## GIVEN PROBLEM
Write out the material below again, switching each "Pak" to "Bapak" and changing nothing else. Leave the pictures out.

## MATERIAL
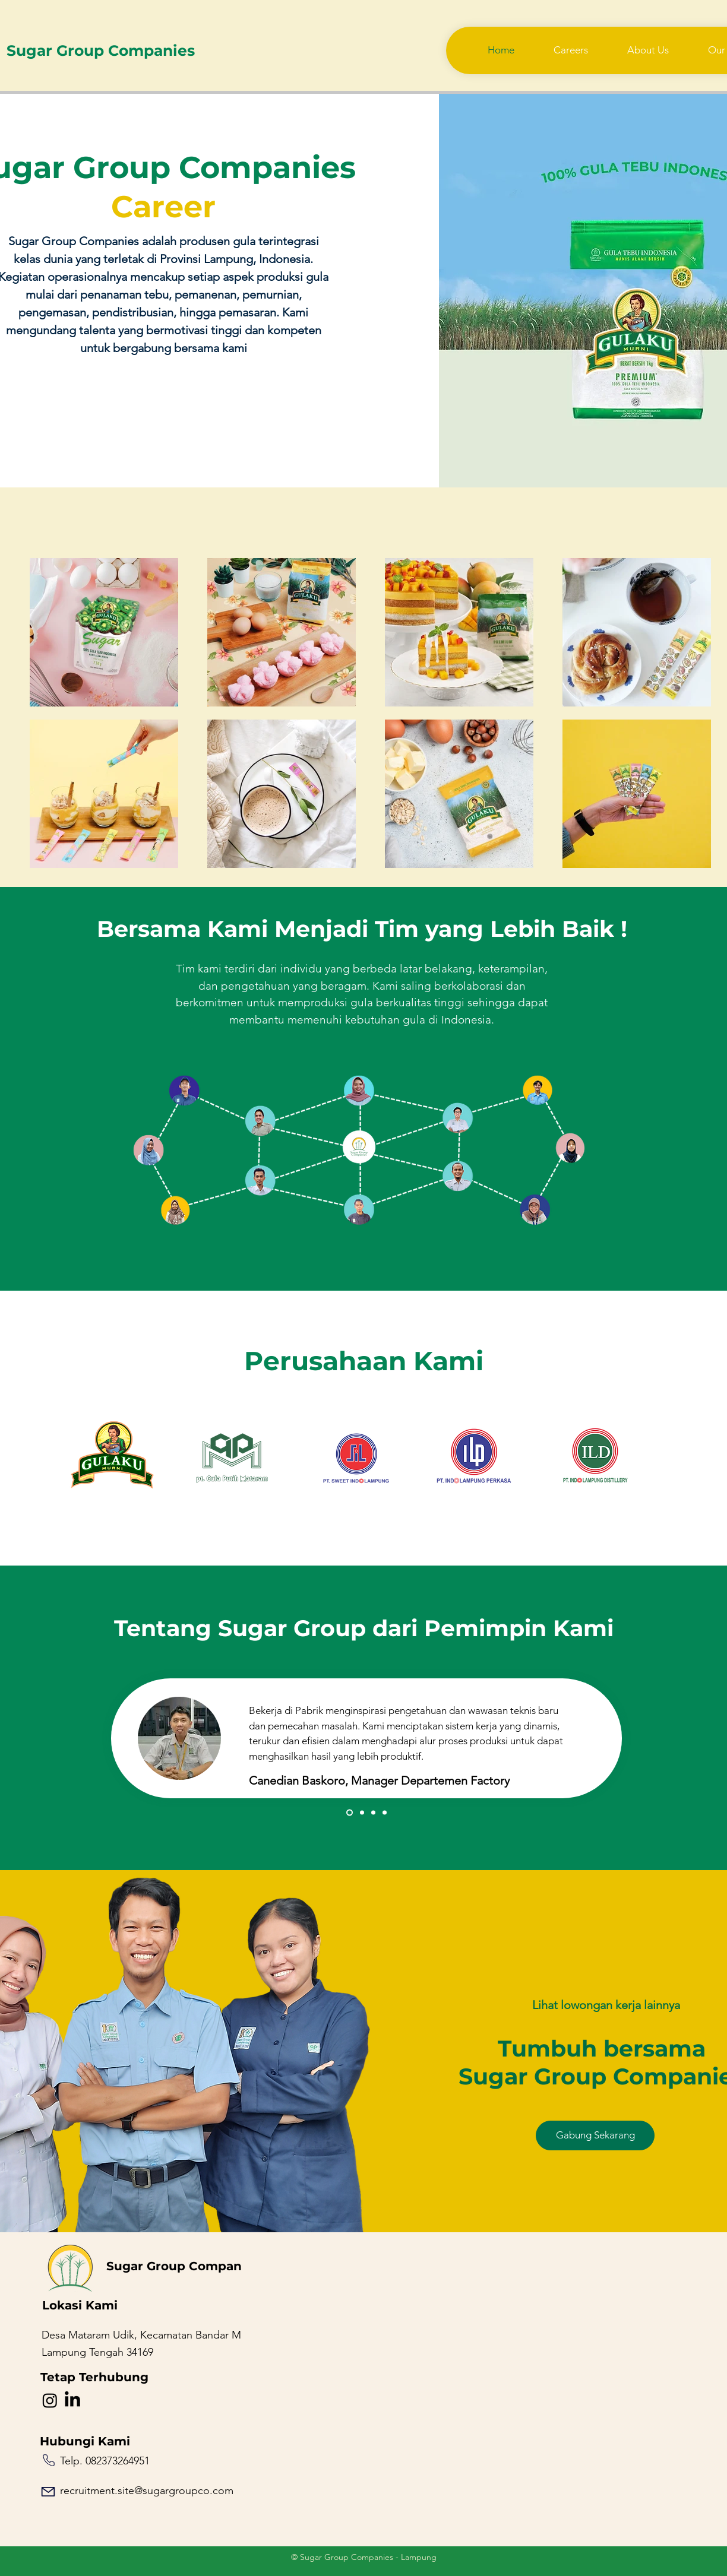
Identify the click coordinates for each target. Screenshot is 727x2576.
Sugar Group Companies (101, 50)
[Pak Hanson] (373, 1813)
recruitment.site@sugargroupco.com (146, 2490)
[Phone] (49, 2460)
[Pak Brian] (385, 1813)
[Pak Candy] (349, 1813)
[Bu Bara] (362, 1813)
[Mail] (48, 2492)
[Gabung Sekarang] (595, 2135)
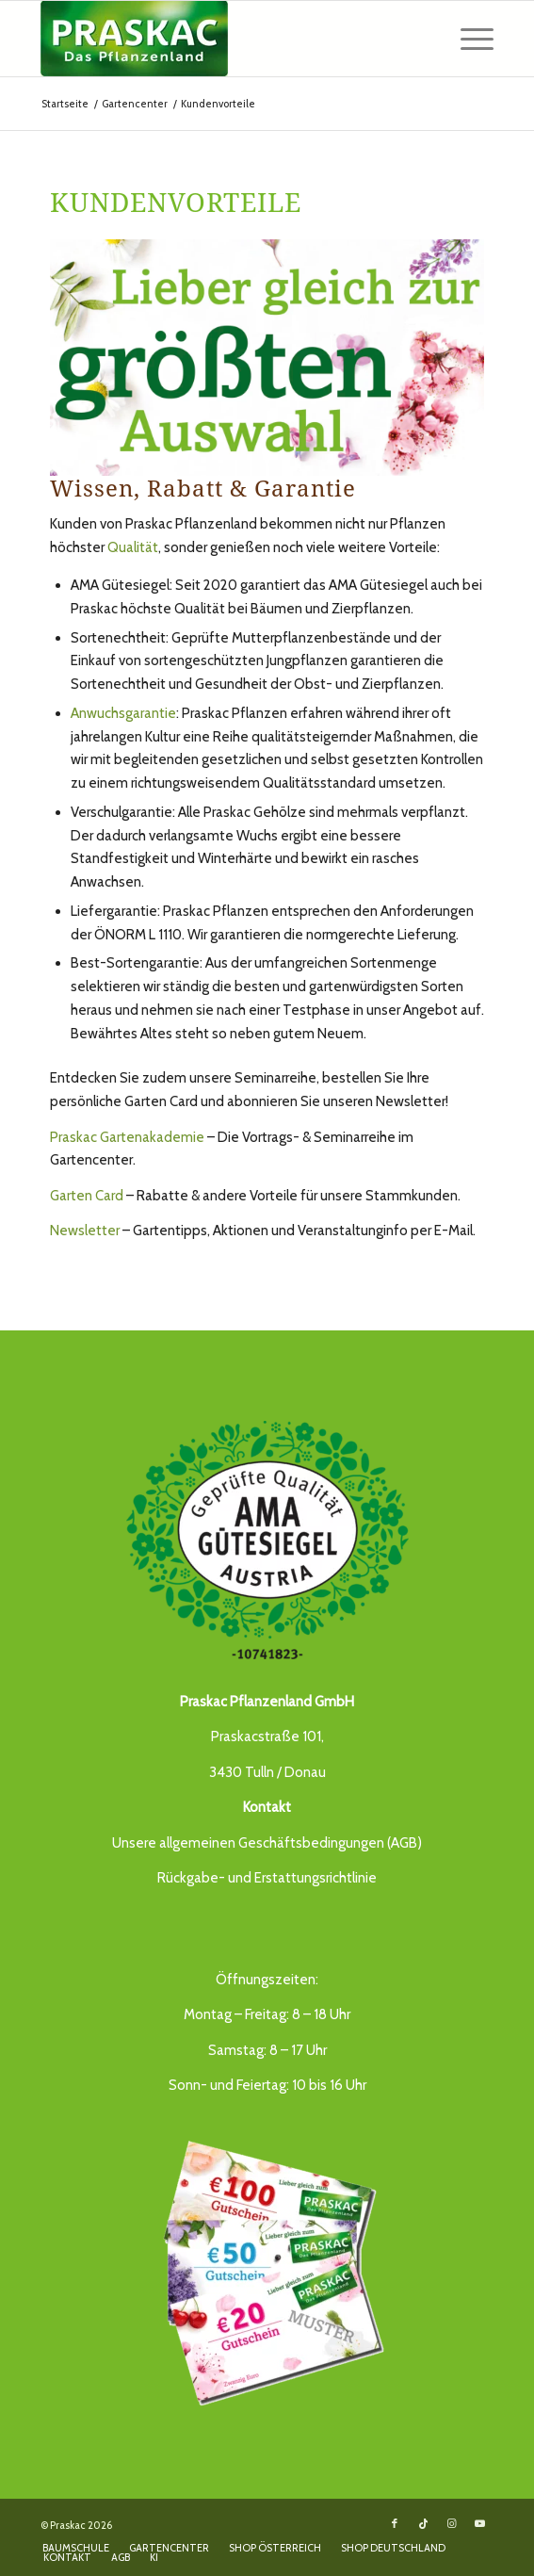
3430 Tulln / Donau (267, 1772)
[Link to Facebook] (394, 2523)
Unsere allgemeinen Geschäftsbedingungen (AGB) (267, 1842)
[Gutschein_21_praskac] (267, 2269)
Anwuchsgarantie (123, 713)
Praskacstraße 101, (267, 1736)
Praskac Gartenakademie (127, 1137)
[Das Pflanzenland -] (222, 38)
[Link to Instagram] (451, 2523)
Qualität (132, 547)
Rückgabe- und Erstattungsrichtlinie (267, 1877)
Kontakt (267, 1807)
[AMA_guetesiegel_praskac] (267, 1540)
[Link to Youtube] (479, 2523)
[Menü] (468, 38)
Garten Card (88, 1195)
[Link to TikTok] (423, 2523)
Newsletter (85, 1230)
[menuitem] (468, 38)
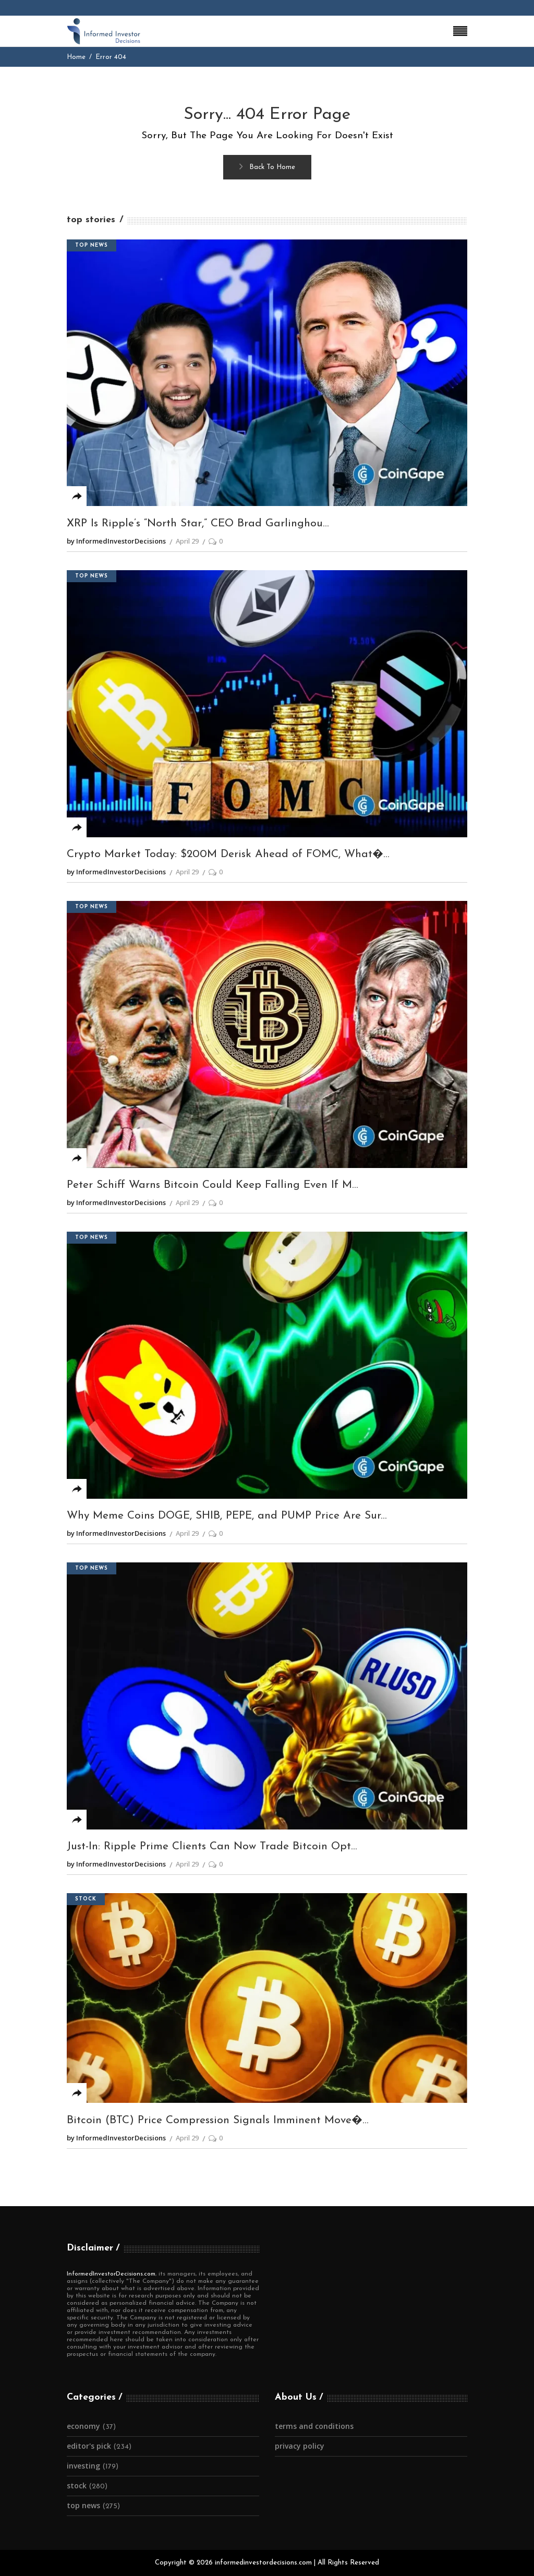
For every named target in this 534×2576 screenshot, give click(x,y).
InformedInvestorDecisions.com (111, 2274)
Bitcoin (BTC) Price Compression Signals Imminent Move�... (218, 2120)
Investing (83, 2466)
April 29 (187, 541)
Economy (83, 2426)
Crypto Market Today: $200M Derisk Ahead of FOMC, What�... (228, 854)
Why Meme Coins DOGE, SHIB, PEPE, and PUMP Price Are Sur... (227, 1515)
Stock (85, 1899)
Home (76, 57)
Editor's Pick (89, 2446)
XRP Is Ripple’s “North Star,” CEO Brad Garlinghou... (198, 523)
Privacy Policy (299, 2446)
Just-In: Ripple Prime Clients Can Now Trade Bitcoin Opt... (212, 1846)
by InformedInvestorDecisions (116, 541)
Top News (91, 245)
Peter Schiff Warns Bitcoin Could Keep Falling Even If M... (212, 1184)
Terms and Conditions (314, 2426)
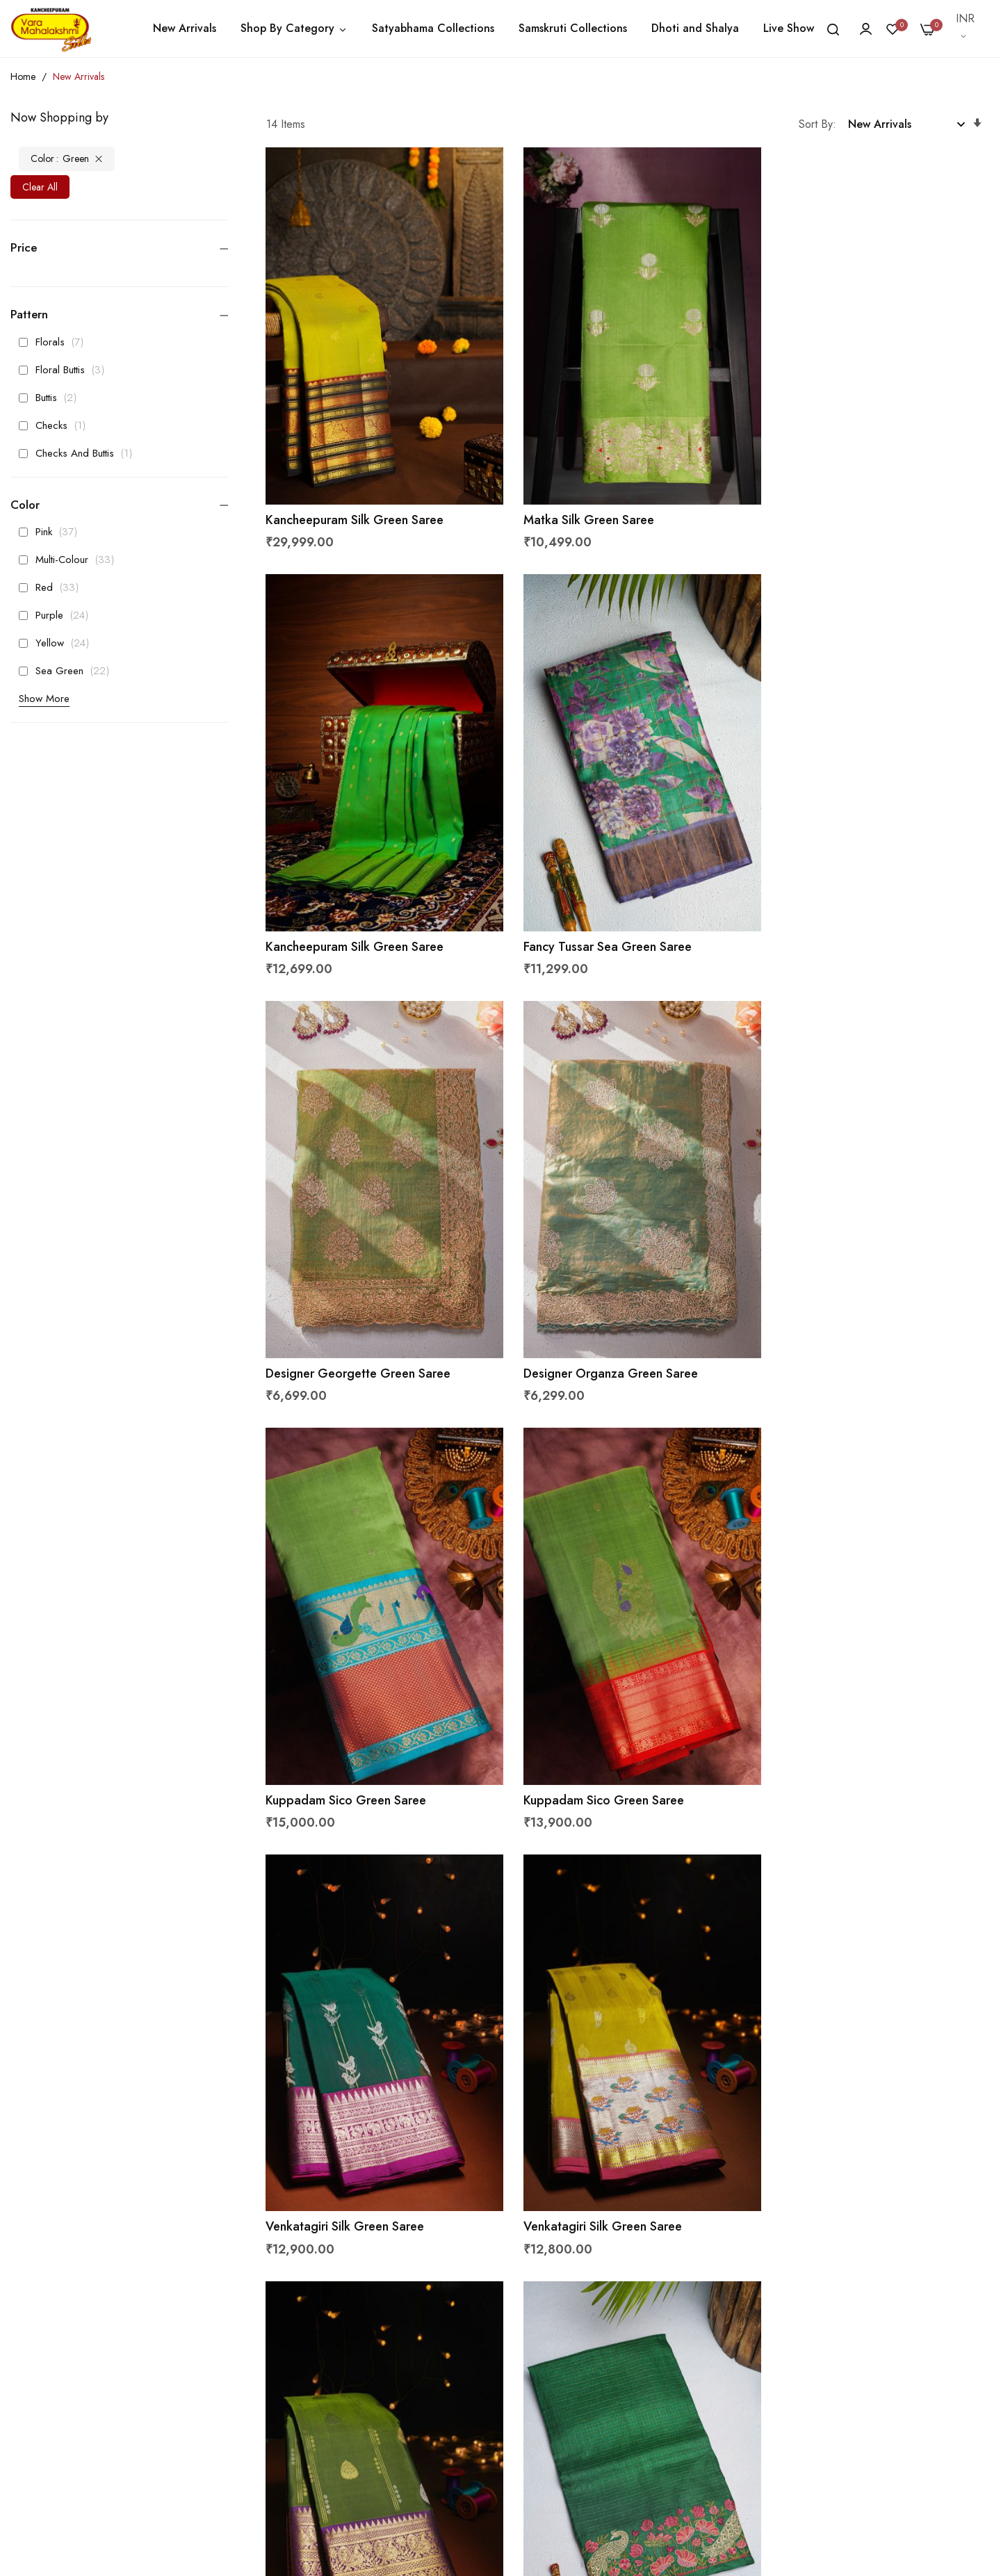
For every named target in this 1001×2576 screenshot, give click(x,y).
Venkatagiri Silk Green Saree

## FINAL RESULT
Identify the click coordinates for each target. Screenshot is 727x2576.
Sugar Group Companies (101, 50)
[Bapak Hanson] (373, 1813)
recruitment.site@sugargroupco.com (146, 2490)
[Phone] (49, 2460)
[Bapak Brian] (385, 1813)
[Bapak Candy] (349, 1813)
[Bu Bara] (362, 1813)
[Mail] (48, 2492)
[Gabung Sekarang] (595, 2135)
3430 Tulln / Donau (267, 1772)
[Link to Facebook] (394, 2523)
Unsere allgemeinen Geschäftsbedingungen (AGB) (267, 1842)
[Gutschein_21_praskac] (267, 2269)
Anwuchsgarantie (123, 713)
Praskacstraße 101, (267, 1736)
Praskac Gartenakademie (127, 1137)
[Das Pflanzenland -] (222, 38)
[Link to Instagram] (451, 2523)
Qualität (132, 547)
Rückgabe- und Erstattungsrichtlinie (267, 1877)
Kontakt (267, 1807)
[AMA_guetesiegel_praskac] (267, 1540)
[Link to Youtube] (479, 2523)
[Menü] (468, 38)
Garten Card (88, 1195)
[Link to TikTok] (423, 2523)
Newsletter (85, 1230)
[menuitem] (468, 38)
For every named target in this 534×2576 screenshot, give click(x,y).
InformedInvestorDecisions.com (111, 2274)
Bitcoin (BTC) Price Compression Signals Imminent Move�... (218, 2120)
Investing (83, 2466)
April 29 (187, 541)
Economy (83, 2426)
Crypto Market Today: $200M Derisk Ahead of FOMC, What�... (228, 854)
Why Meme Coins DOGE, SHIB, PEPE, and PUMP Price Are Sur... (227, 1515)
Stock (85, 1899)
Home (76, 57)
Editor's Pick (89, 2446)
XRP Is Ripple’s “North Star,” CEO Brad Garlinghou... (198, 523)
Privacy Policy (299, 2446)
Just-In: Ripple Prime Clients Can Now Trade Bitcoin Opt... (212, 1846)
by InformedInvestorDecisions (116, 541)
Top News (91, 245)
Peter Schiff Warns Bitcoin Could Keep Falling Even If M... (212, 1184)
Terms and Conditions (314, 2426)
For every named target in this 1001×2576 screenshot, give click(x,y).
Venkatagiri Silk Green Saree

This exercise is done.